Subject: Definitely wrong in the ethics department
Author:
Posted on: 2010-04-18 20:18:00 UTC

Whatever your moral stance on their lifestyle, no one should be treated like they were. Maybe the story left parts out, stories usually do, but really, I see this incident as a commentary on the legal situation of most elderly people, regardless of their lifestyle.

It isn't only homosexual couples who are living together unmarried either. There are heterosexual couples who did not want to re-marry due to loss of income, or attachment to a deceased spouse. There are even instances of couples forced to have their marriages legally dissolved to be able to qualify for needed government assistance. Then there are sibling groups who have lived together for many years, because their spouses are gone. I knew a set of twin sisters who lived together for 30 years after their spouses died. They were the only person the other one had due to the early deaths of their children.

Maybe if these men had been a het married couple, the county would have allowed them into the same nursing home, but I have even seen elderly married couples split up due to differing levels of care needed. And even a married couple would have most likely faced the same forced entry into the nursing home and the loss of possessions.

PROVIDED RECORDS
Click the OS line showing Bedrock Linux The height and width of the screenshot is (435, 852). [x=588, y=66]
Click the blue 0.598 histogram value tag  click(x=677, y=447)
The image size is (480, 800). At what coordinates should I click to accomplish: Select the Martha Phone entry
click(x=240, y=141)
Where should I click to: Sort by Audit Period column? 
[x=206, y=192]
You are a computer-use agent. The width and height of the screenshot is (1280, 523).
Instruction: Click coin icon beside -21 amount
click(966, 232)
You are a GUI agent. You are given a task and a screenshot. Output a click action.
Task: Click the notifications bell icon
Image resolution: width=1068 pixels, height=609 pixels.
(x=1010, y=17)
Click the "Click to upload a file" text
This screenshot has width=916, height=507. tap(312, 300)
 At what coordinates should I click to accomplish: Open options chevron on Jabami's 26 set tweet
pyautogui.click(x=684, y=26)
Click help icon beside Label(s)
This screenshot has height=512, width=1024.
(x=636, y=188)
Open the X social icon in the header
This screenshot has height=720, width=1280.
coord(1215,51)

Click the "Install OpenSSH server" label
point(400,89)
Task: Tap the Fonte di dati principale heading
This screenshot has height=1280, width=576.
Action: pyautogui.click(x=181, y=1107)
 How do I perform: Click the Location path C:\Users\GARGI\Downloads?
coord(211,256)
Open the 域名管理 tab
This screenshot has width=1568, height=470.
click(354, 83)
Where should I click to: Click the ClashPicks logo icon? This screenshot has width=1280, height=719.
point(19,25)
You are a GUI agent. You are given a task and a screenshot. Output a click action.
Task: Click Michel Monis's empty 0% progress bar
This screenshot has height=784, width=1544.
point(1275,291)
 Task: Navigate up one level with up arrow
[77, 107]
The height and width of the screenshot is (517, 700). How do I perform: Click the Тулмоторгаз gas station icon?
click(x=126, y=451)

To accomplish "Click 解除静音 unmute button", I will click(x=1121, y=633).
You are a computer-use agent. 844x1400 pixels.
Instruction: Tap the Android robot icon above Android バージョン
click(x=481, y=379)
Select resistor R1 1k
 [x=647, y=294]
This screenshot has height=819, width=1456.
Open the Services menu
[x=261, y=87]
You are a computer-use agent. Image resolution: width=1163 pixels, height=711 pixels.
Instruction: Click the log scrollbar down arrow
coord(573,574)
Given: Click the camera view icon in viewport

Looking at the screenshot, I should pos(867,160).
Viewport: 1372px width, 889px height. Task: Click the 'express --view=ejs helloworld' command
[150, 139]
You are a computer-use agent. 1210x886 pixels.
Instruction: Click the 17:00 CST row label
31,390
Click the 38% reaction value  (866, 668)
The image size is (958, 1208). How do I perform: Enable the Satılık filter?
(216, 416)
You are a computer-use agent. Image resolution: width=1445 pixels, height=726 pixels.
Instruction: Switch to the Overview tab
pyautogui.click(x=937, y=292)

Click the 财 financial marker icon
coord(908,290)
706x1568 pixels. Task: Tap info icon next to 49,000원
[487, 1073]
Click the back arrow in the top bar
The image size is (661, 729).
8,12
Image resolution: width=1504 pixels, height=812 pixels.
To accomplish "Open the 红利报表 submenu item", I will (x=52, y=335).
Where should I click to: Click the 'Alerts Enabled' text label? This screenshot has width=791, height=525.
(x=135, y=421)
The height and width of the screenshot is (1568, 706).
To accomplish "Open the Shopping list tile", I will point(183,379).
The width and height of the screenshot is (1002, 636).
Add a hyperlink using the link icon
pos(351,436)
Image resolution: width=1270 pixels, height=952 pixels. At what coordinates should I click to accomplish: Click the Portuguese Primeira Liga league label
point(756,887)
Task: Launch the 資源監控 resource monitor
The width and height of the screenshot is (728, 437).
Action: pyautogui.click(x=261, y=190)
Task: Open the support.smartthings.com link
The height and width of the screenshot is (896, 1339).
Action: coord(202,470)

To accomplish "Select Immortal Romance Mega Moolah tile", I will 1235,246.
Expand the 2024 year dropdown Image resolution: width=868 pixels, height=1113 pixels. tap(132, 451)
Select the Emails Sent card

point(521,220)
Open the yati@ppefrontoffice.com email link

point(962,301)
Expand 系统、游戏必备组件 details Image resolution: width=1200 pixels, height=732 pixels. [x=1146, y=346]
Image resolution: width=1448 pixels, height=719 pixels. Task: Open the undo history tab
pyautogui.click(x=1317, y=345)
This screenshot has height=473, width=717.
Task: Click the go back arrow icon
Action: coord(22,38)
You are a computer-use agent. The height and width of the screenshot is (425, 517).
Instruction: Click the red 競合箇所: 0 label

WHAT TO WORK ON
[1] Do these statements agree with the post? (a) The post claims that only homosexual couples live together unmarried. (b) The writer knew twin sisters who lived together for 30 years after their spouses died. (c) The writer has seen elderly married couples split up because they needed different levels of care. Answer yes or no for each, and quote the deciding words of the post.
[2] Can you reproduce the part of the post between "Maybe if these" and "loss of possessions.", inclusive?

ANSWERS FOR EACH ITEM
[1]
(a) No: "It isn't only homosexual couples who are living together unmarried either."
(b) Yes: "I knew a set of twin sisters who lived together for 30 years after their spouses died."
(c) Yes: "I have even seen elderly married couples split up due to differing levels of care needed."

[2]
Maybe if these men had been a het married couple, the county would have allowed them into the same nursing home, but I have even seen elderly married couples split up due to differing levels of care needed. And even a married couple would have most likely faced the same forced entry into the nursing home and the loss of possessions.